(Task details)
Edit the items from the first line through the line with "will click(366, 361)." by replacing "screenshot" with "screen capture". Give those lines again with nothing else changed.

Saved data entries
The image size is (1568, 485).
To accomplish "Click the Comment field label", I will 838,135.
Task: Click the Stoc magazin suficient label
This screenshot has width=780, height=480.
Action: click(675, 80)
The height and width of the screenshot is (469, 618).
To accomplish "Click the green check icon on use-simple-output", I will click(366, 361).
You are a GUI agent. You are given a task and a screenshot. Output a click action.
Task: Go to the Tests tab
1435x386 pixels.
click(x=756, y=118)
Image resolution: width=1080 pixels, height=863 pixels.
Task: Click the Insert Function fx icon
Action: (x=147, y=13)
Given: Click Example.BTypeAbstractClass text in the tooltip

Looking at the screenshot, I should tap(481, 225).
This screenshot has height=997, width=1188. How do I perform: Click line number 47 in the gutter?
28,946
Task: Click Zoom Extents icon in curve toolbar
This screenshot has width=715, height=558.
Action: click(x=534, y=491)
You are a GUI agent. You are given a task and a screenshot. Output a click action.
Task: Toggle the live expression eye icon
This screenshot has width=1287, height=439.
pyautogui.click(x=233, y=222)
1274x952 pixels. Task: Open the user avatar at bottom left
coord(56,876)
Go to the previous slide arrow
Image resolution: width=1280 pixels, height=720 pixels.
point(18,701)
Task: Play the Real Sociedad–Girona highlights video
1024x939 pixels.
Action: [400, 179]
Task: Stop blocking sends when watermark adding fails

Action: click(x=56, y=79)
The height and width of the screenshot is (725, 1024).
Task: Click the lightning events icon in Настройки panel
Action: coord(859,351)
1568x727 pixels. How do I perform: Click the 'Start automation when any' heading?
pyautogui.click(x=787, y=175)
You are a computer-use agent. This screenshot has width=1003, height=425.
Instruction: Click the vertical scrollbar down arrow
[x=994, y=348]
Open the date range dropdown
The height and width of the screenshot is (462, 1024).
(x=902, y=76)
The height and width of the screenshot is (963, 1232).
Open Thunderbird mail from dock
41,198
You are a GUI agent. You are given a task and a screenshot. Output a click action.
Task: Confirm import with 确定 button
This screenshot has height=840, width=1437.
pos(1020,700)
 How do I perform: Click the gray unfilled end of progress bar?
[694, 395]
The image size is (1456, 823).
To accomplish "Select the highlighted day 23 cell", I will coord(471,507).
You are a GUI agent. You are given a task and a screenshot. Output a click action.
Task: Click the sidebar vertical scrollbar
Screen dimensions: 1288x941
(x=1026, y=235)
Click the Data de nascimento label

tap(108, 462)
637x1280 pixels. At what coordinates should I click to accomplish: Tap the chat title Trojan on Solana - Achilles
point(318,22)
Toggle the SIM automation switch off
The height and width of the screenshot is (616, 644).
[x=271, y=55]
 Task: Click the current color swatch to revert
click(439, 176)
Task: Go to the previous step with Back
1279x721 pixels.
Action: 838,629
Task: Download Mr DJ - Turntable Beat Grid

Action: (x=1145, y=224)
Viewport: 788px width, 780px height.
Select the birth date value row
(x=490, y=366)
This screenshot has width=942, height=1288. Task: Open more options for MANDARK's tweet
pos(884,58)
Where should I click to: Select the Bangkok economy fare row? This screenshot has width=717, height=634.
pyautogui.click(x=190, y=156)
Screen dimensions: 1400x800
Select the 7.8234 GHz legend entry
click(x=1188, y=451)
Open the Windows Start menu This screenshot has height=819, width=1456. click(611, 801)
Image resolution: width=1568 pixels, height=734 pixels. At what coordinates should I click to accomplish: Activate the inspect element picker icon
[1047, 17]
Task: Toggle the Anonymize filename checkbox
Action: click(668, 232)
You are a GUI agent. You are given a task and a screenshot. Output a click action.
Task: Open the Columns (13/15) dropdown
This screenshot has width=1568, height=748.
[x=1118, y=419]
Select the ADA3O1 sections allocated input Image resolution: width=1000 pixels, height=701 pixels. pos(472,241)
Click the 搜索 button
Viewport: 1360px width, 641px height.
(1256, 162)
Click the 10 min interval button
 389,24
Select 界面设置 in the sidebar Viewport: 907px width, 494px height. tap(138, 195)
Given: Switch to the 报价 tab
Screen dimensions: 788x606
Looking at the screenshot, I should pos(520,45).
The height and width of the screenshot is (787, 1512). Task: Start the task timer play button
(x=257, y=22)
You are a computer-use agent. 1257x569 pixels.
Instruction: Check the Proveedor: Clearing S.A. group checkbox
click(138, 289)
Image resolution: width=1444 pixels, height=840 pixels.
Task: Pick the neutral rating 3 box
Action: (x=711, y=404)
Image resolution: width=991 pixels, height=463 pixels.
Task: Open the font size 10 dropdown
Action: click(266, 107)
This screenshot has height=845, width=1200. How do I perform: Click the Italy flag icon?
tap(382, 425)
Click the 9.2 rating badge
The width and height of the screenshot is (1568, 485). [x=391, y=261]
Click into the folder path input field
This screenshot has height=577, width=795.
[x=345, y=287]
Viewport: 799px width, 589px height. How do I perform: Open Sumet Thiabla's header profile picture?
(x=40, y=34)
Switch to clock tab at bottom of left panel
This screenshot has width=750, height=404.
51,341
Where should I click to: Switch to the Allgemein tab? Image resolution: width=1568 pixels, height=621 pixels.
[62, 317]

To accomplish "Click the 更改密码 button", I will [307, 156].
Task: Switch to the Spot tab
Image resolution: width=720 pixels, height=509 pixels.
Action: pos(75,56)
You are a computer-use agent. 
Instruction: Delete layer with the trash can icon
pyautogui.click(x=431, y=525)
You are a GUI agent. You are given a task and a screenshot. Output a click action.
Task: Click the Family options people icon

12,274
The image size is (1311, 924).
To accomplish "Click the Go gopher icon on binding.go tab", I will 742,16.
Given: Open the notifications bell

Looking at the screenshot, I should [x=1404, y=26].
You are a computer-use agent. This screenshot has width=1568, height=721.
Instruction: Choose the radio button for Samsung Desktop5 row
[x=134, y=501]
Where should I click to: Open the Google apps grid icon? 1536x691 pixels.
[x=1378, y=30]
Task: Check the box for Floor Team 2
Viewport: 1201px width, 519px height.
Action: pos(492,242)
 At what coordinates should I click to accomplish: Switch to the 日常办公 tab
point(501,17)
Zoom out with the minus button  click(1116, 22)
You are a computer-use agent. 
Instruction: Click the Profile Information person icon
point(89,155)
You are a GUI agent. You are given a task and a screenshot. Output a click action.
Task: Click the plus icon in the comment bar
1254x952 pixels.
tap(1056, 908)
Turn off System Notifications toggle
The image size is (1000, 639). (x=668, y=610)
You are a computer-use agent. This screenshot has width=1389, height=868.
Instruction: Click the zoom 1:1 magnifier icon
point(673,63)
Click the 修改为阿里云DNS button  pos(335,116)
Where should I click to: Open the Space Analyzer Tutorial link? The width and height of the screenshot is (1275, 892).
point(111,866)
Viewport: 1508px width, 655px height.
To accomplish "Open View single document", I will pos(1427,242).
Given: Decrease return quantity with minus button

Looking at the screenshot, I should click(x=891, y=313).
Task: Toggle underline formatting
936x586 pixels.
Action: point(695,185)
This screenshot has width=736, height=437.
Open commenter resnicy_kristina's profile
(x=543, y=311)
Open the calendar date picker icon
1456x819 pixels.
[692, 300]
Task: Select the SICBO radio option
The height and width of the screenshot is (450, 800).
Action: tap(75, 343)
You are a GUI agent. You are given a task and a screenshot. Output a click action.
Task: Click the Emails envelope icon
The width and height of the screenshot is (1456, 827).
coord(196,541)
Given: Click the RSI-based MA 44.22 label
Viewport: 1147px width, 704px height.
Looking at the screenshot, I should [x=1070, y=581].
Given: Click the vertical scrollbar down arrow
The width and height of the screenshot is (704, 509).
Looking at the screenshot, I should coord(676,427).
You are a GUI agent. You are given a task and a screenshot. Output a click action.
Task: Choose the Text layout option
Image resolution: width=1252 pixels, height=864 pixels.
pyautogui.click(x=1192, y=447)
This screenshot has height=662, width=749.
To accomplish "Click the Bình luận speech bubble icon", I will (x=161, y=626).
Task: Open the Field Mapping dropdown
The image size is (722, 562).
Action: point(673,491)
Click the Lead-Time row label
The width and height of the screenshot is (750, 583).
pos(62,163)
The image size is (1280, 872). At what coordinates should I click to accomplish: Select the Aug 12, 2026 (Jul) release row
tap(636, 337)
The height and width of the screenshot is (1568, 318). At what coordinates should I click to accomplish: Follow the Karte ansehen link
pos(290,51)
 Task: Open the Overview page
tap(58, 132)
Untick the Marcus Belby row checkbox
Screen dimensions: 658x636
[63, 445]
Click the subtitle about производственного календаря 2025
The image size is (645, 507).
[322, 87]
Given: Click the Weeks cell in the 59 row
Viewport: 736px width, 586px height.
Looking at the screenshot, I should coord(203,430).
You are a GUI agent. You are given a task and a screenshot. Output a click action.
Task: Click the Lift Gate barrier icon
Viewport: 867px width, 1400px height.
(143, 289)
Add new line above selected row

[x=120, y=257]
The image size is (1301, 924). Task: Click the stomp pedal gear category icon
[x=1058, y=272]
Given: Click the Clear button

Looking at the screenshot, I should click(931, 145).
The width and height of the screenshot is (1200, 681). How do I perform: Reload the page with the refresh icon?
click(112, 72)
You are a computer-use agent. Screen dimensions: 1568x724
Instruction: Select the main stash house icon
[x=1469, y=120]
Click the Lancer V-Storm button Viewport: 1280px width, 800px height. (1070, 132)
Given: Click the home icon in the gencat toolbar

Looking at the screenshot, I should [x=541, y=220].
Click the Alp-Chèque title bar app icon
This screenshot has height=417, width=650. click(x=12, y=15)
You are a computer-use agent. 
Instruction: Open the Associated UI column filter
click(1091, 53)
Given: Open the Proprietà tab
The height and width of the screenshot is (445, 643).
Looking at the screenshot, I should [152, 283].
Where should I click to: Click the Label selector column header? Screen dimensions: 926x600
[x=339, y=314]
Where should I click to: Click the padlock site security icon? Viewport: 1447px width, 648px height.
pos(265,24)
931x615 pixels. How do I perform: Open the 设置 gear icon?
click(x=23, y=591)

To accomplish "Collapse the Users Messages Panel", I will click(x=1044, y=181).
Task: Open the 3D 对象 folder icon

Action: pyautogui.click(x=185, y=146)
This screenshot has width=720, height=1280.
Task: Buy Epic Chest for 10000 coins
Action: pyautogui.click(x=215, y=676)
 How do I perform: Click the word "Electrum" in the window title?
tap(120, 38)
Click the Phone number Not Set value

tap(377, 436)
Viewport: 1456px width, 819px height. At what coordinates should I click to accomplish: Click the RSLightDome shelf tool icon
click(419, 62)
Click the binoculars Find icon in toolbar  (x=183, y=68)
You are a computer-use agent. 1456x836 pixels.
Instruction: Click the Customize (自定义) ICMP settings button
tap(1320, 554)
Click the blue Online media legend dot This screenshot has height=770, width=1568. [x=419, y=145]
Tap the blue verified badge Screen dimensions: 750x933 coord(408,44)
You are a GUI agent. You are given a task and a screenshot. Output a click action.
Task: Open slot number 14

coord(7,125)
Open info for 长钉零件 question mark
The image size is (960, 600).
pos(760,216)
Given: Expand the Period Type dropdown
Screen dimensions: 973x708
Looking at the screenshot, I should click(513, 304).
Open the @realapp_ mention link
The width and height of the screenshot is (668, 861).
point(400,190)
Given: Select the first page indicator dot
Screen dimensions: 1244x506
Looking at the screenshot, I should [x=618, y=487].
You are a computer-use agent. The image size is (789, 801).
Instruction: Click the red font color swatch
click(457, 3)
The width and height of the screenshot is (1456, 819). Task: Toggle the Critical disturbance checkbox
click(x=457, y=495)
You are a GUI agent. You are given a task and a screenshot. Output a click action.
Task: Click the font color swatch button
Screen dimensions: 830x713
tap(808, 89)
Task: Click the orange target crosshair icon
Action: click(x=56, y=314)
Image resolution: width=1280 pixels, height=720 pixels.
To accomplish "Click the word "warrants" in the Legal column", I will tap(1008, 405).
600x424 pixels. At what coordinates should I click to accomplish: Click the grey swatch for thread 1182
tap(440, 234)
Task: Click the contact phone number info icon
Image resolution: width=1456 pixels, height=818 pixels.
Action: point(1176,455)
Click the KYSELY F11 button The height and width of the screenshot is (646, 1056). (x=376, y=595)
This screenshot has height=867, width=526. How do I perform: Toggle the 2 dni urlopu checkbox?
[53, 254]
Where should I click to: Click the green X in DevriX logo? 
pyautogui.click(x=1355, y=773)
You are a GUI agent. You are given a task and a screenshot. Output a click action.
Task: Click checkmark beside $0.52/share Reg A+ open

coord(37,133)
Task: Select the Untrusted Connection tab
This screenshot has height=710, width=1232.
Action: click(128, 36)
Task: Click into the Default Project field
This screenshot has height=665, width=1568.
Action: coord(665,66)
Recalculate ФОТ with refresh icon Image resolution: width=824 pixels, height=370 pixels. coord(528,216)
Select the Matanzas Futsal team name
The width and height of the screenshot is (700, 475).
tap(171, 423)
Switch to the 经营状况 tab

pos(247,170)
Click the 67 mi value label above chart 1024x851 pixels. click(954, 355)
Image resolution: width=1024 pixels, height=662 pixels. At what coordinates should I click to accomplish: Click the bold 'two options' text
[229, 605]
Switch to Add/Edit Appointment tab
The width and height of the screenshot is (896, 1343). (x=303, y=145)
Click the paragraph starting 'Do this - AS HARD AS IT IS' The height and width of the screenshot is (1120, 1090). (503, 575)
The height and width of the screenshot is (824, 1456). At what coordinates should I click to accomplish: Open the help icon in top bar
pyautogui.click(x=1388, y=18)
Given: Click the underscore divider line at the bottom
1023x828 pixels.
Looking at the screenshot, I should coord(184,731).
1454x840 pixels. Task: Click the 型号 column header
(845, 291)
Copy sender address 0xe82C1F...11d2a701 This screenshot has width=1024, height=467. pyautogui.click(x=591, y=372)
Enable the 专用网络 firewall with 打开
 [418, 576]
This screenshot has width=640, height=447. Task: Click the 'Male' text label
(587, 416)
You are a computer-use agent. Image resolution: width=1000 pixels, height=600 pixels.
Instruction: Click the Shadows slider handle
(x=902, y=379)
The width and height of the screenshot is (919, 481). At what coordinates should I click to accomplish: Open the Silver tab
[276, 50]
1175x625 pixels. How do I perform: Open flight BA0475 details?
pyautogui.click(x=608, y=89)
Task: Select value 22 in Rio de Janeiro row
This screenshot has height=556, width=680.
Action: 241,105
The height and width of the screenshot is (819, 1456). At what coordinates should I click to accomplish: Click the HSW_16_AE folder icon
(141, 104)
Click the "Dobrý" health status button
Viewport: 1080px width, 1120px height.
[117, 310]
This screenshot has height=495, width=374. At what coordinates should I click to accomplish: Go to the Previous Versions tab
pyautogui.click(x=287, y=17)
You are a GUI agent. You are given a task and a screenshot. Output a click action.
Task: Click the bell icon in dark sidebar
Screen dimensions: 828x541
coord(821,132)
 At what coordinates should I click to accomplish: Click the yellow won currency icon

(Response to the exercise)
The image size is (1568, 485).
To accomplish "Click the Comment field label", I will 838,135.
Task: Click the Stoc magazin suficient label
This screen capture has width=780, height=480.
Action: click(675, 80)
The height and width of the screen capture is (469, 618).
To accomplish "Click the green check icon on use-simple-output", I will click(366, 361).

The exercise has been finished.